Justice Stephen Breyer is now the subject of a lobbying campaign to get him to step down — a campaign being conducted by his fans. They’re responding to a peculiar feature of US government: Vast swaths of public policy depend less on the outcome of elections than on a few elderly lawyers’ retirement plans and health. It’s not a situation that anyone designed, exactly, but it’s how our political system has evolved.
The screwiness of this arrangement has led to calls for term limits for Supreme Court justices. One proposal would give justices 18 years apiece on the bench, with a president making a new nomination every two years. Every president would get to pick two term-limited justices per term.
It’s a change that has been touted for years as a solution for the increasing vitriol of the Supreme Court confirmation wars. Its virtues include preserving judicial independence while making sure that the court would not reflect the political climate of several decades ago. Distinguished older judges would have a better chance of being nominated than they do today, when partisans prize longevity on the bench for their teammates.
But what’s done the most to increase interest in the idea is the conviction by those on the left that Republicans have illegitimately turned the court to the right, especially by refusing to take up President Barack Obama’s 2016 nomination of Merrick Garland. President Joe Biden responded to his party’s sentiment by appointing a commission to study structural changes to the court.

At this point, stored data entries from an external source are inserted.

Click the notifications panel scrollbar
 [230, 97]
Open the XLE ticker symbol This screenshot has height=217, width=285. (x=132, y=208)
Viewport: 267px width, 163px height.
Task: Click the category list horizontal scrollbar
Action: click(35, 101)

Public discussion of that commission has dwelt on whether it would push to expand the Supreme Court so that Democrats could tilt it back to the left with new appointees. But the commission is also supposed to study term limits. That idea may seem more promising than increasing the number of justices, something that Congress overwhelmingly rejected 80 years ago and that remains unpopular.
Supreme Court reform comes with a trade-off, though: The more sense a proposal makes as a long-term improvement in the structure of the federal government, the less it addresses progressives’ current unhappiness. There’s a version of term limits that adheres to the Constitution, has a little bit of political plausibility, and could lower the stakes of individual nominations. It’s just not the version that would give progressives the political victory they want.
Article III of the Constitution says that federal judges “shall hold their Offices during good Behavior.†That language would seem to preclude 18-year terms. Advocates of term limits have found a clever way around that obstacle: They would create a new kind of federal judgeship that involved 18 years of service on the Supreme Court and additional years on lower courts. Life tenure in this hybrid judgeship would not mean life tenure on the Supreme Court.
Even if this solution works for new justices, however, it would be a stretch to try to apply it to sitting justices. They have already been confirmed — until retirement, death or impeachment — to the kind of judgeship that Supreme Court justices have now. The Constitution can’t easily be read to let Congress pass a law stripping them of their current office even to give them a new one.